WHAT YOU HAVE TO DO
Keyword search on "Screen": report each line of the records that contains it.

PROVIDED DATA
—————

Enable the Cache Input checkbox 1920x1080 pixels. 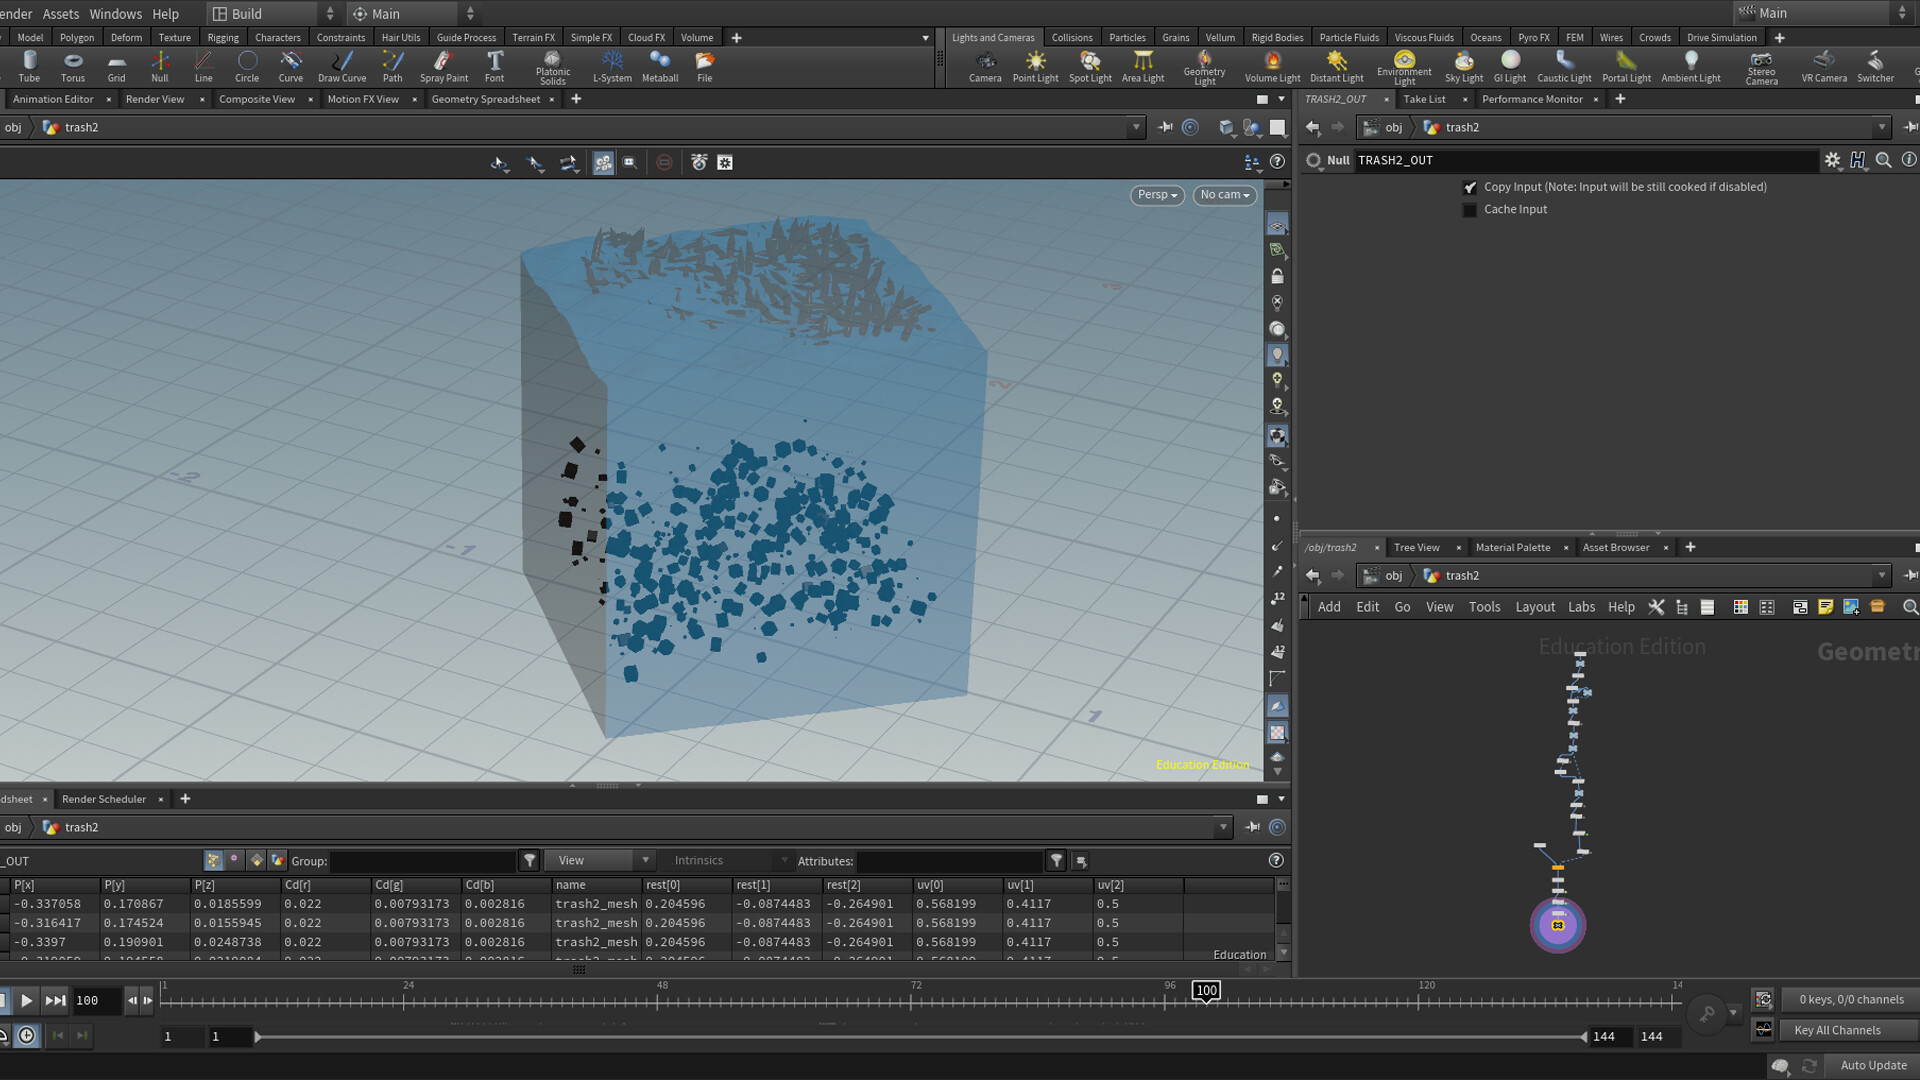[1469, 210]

—————

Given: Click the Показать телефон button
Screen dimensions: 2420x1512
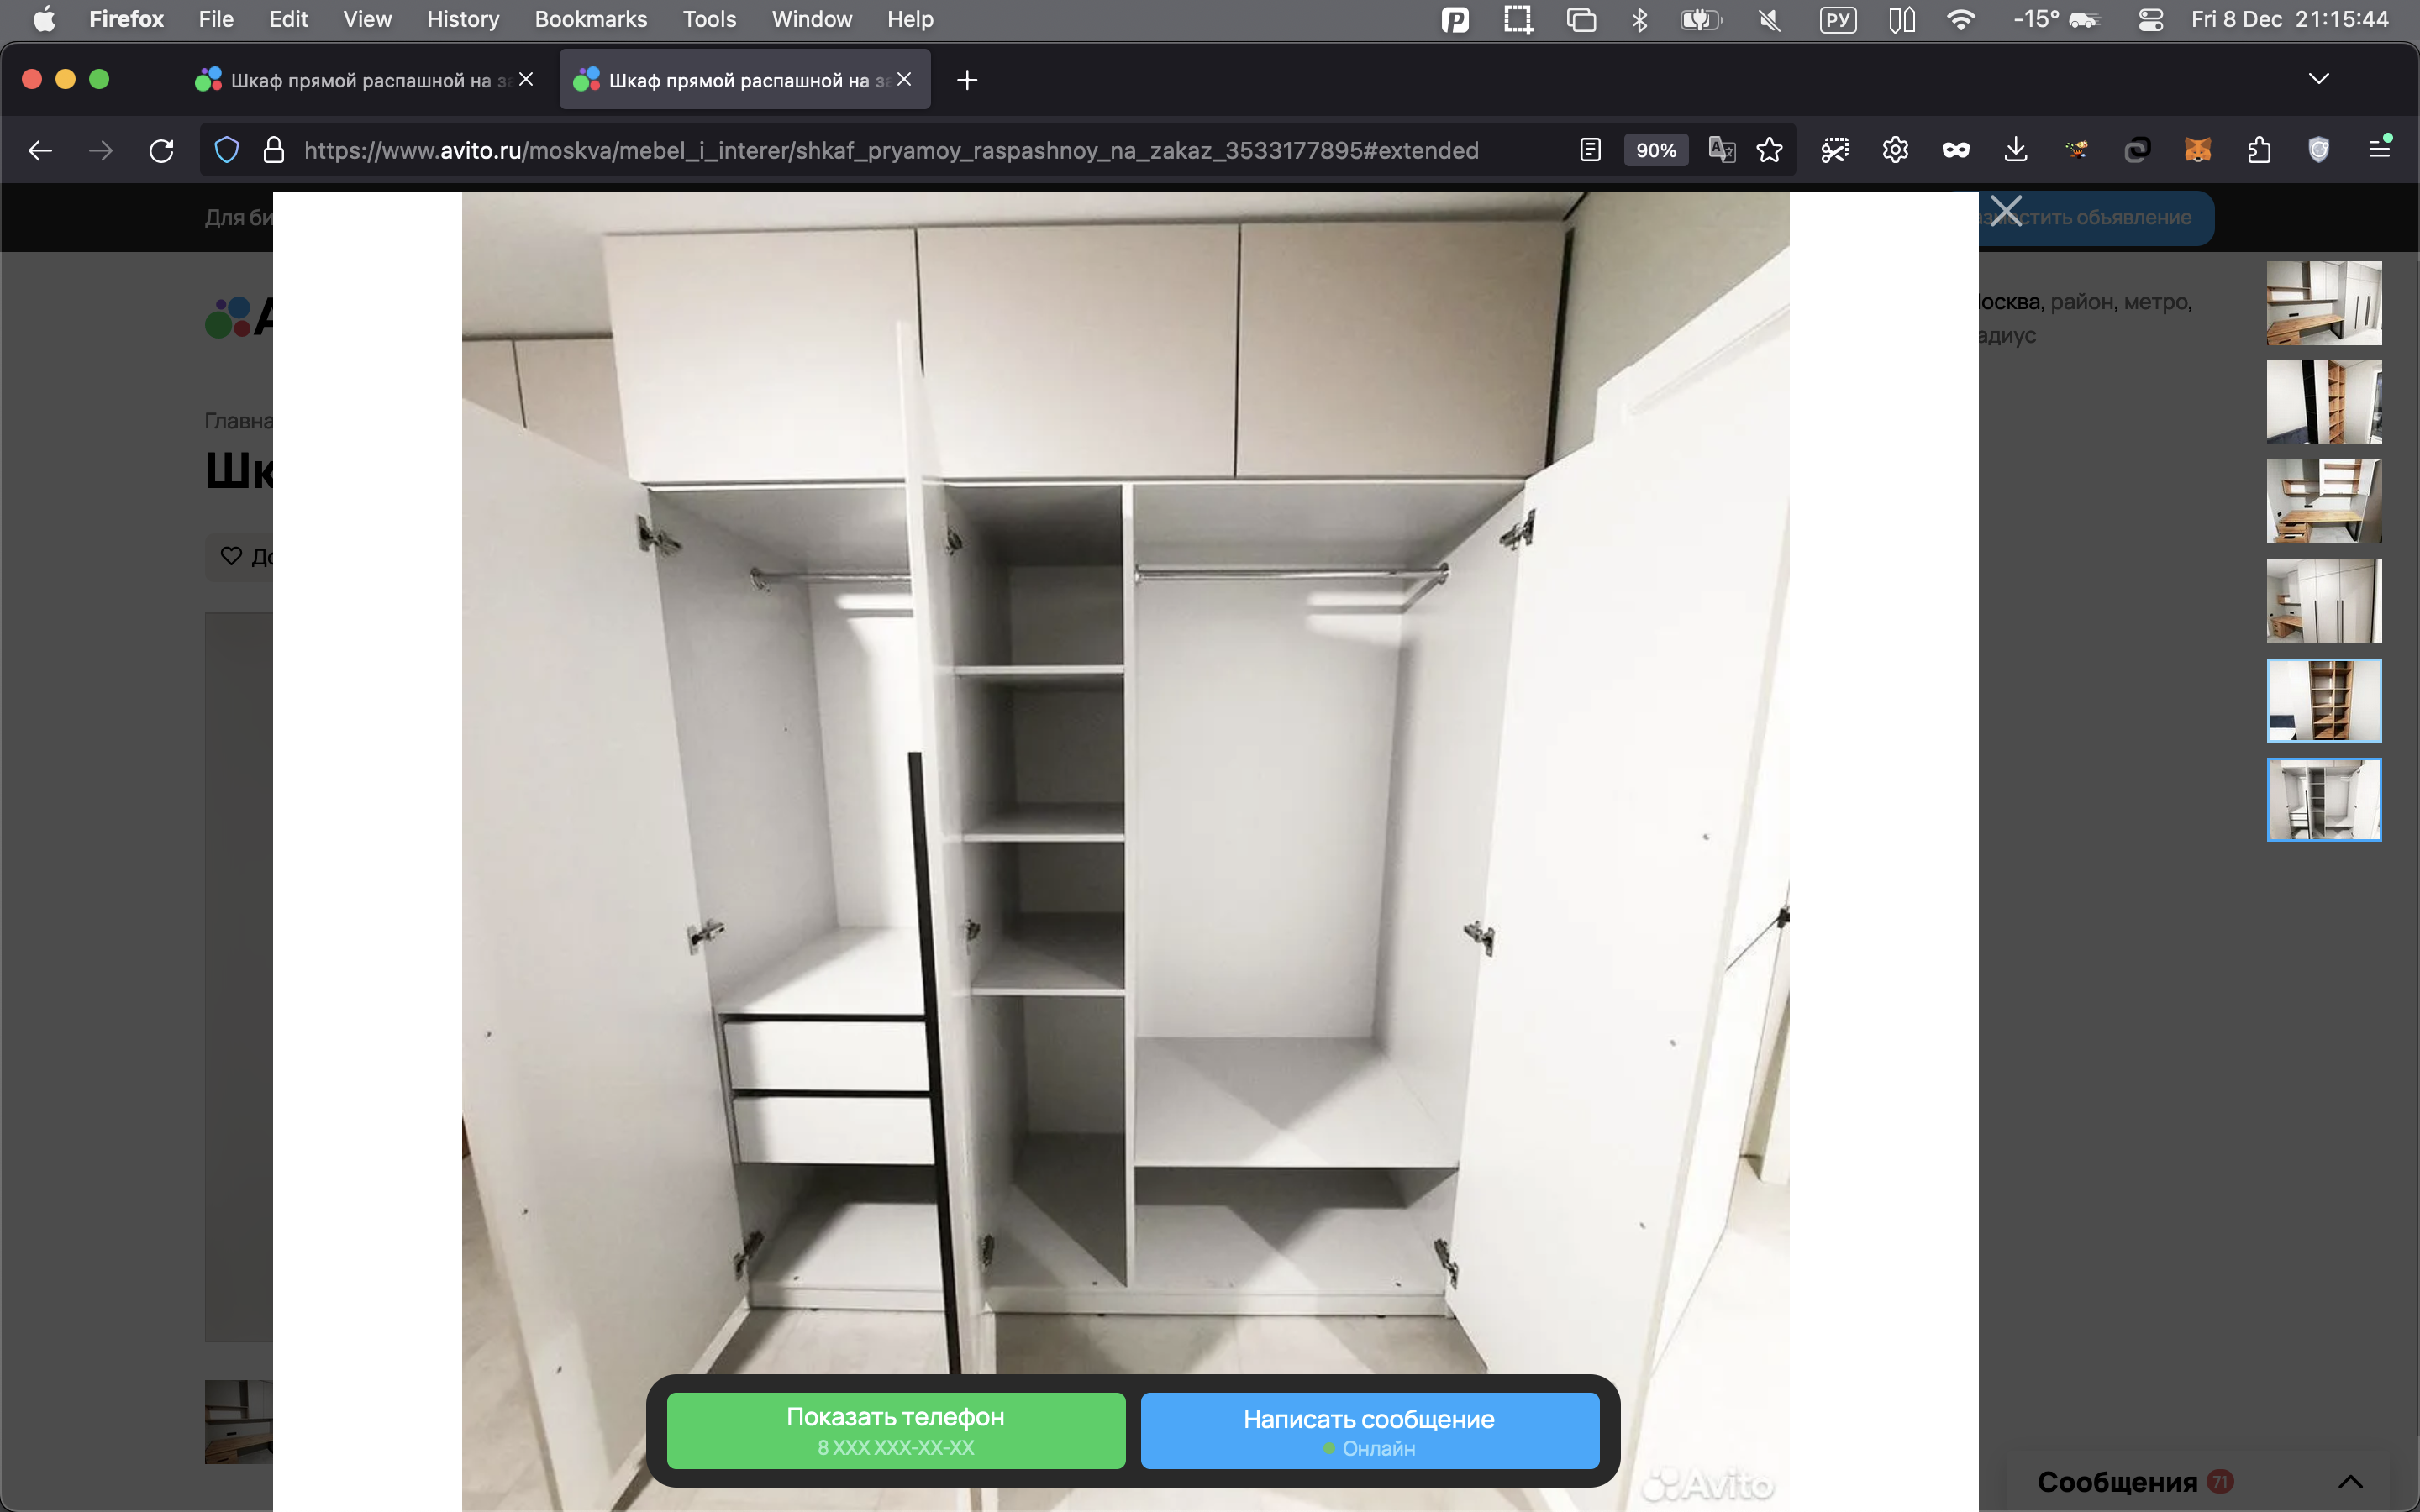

—————

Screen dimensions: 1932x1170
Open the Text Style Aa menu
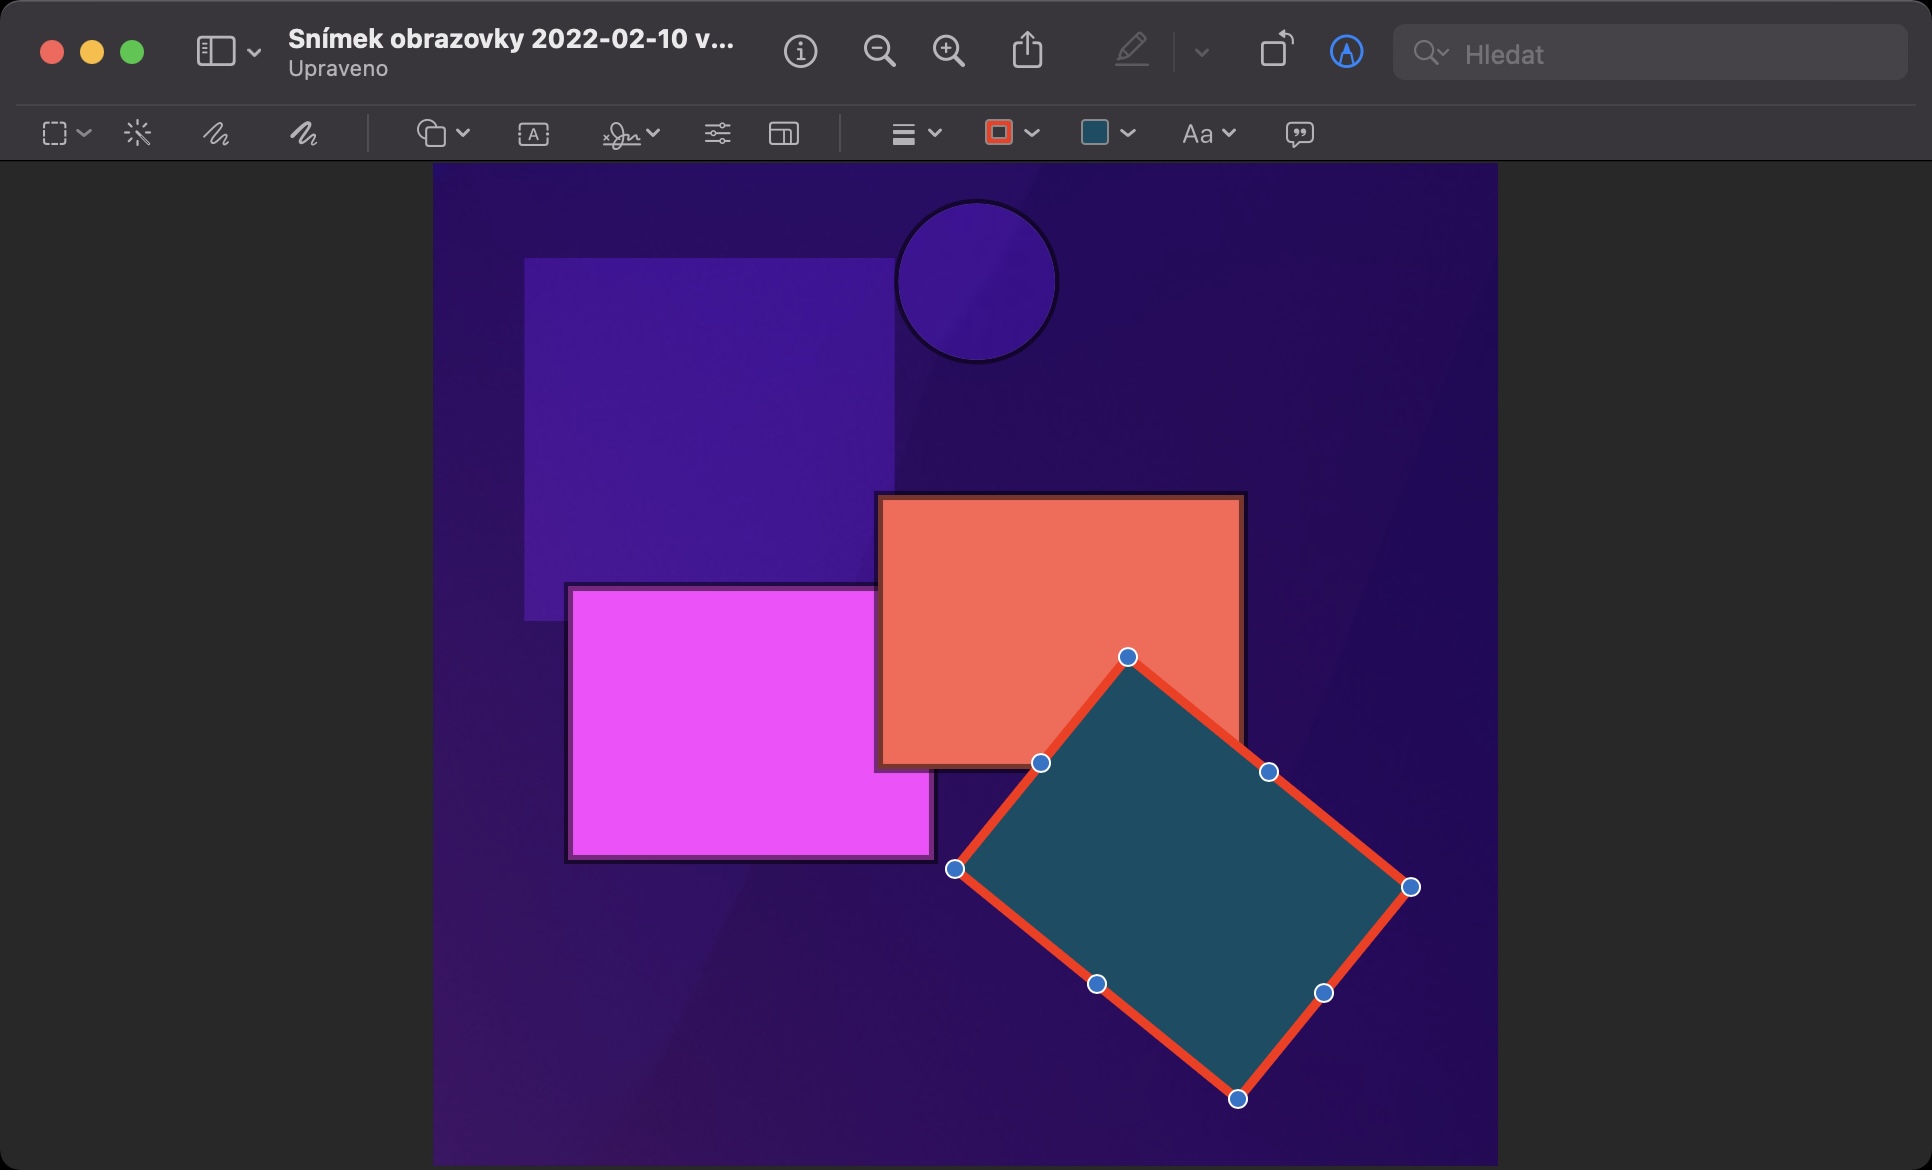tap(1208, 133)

—————

ANSWER SECTION
Screen dimensions: 2420x1512
Screen dimensions: 1932x1170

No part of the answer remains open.